Alas, radium was present in such minuscule amounts in radioactive ores that it proved nearly impossible to isolate in pure form—normally the first and most essential step in nailing down the properties of any new substance. (The goal is to eliminate impurities that can confound future tests.) Finally, in 1902, using one ton of uranium’s main ore, pitchblende, the Curies managed to produce one-tenth of a gram of radium chloride. It then took until 1910 for Marie to isolate pure radium in its metallic state. But it was an important quest for her. She’d made the discovery that when exposed to radium, tumors shrink, and she soon pioneered its medical use, regarding it as a miracle substance. For her whole life, she alluded to it as “my beloved radium.”
Pierre died suddenly in Paris on a rainy, windy night in 1906, run over by a horse-drawn carriage whose wheels fractured his skull. Marie, her fame only growing, lived for another quarter century. She succumbed to aplastic anemia in 1934 during a visit to Poland, done in by the very substance—radium—whose name she’d coined. She had routinely carried unshielded vials of radium in her lab coats as they silently emitted the most powerfully penetrating invisible light ever discovered—gamma rays. To the end, she never admitted that radium carried any peril. However, her notebooks, more than a century later, still remain too radioactive to handle. To this day, special suits must be worn to peruse them.
For her work, Marie won the Nobel Prize in 1903, sharing it with Antoine Henri Becquerel and her husband, Pierre. She was the first woman to win the prize and the first person to win a second Nobel, in 1911.
CHAPTER 17
Gamma Rays: The Impossible Light
To harm us, light has to penetrate skin and then damage cells. Visible light can’t do this, and neither can radio waves, microwaves, or infrared ra
diation. But the highest-energy forms of light, X-rays and gamma rays, zoom into our bodies as if our skin were made of mist.

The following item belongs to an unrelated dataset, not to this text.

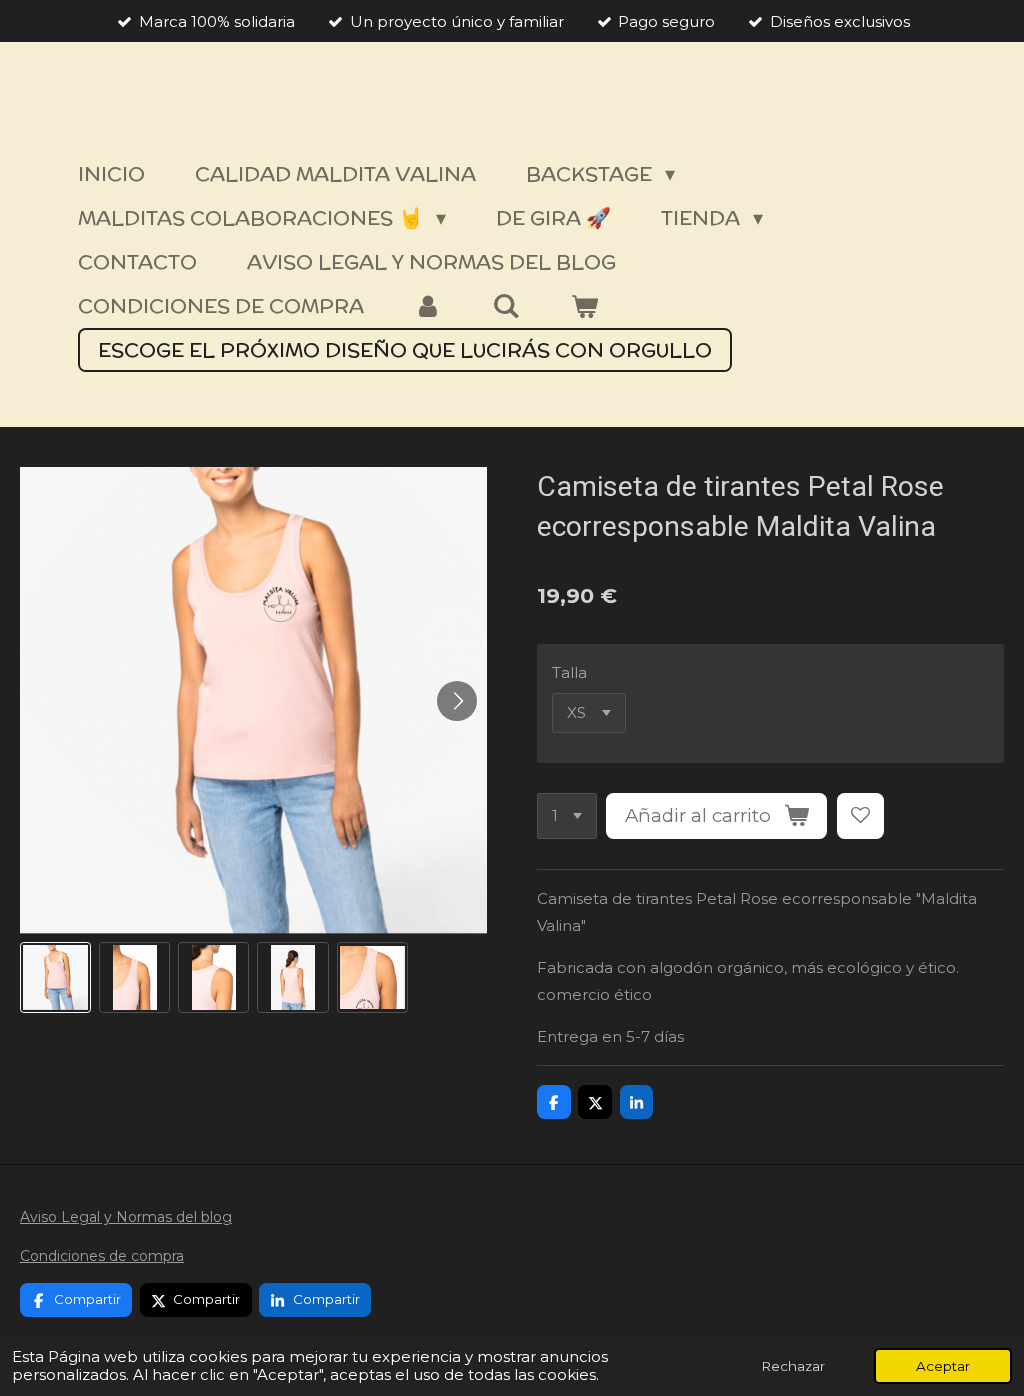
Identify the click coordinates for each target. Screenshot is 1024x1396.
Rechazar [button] (793, 1366)
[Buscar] (506, 306)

By the final few years of the nineteenth century, scientists were getting better at detecting radiation. At first the fogging of photographic plates wrapped in black paper was the only available way to see these emanations. Using this technique was a quick and easy way to determine which substances did or did not create radiation. For example, no fogging of film ever followed exposure to Herschel’s “calorific rays” or Hertz’s radio waves. Even Ritter’s “chemical rays” (ultraviolet rays), despite their higher frequency and greater energy, didn’t leave markings on sealed photography plates. But Röntgen’s rays did. They alone—along with the soon-to-be-discovered gamma rays—had sufficient penetrating power.
By the time the Curies discovered radium, in 1898, more refined methods of detecting unseen emissions were available. As they pass through air, charged particles and high-energy light knock electrons from the neutral atoms of gaseous oxygen and nitrogen, leaving them with an electrical charge. This charge, in turn, can be measured by its ability to conduct electricity through the gas.
We’ve seen that in 1899, Rutherford named Becquerel’s easily blocked radioactive emanations alpha particles and labeled those with greater penetrating power beta particles. In 1900, Paul Villard, a forty-year-old Parisian schoolteacher who maintained a small laboratory, started to study the emissions of the element radium. He put a piece of radium in a lead box that had a small opening from which its “rays” would stream. He saw and recognized the previously described radium rays and realized that something new was also streaming out, something more powerful and penetrating than anything previously observed. A modest man, Villard did not give this superpower emission a new label but merely described its properties. Three years later, in 1903, Ernest Rutherford named Villard’s discovery gamma rays to keep his Greek-letter nomenclature system intact.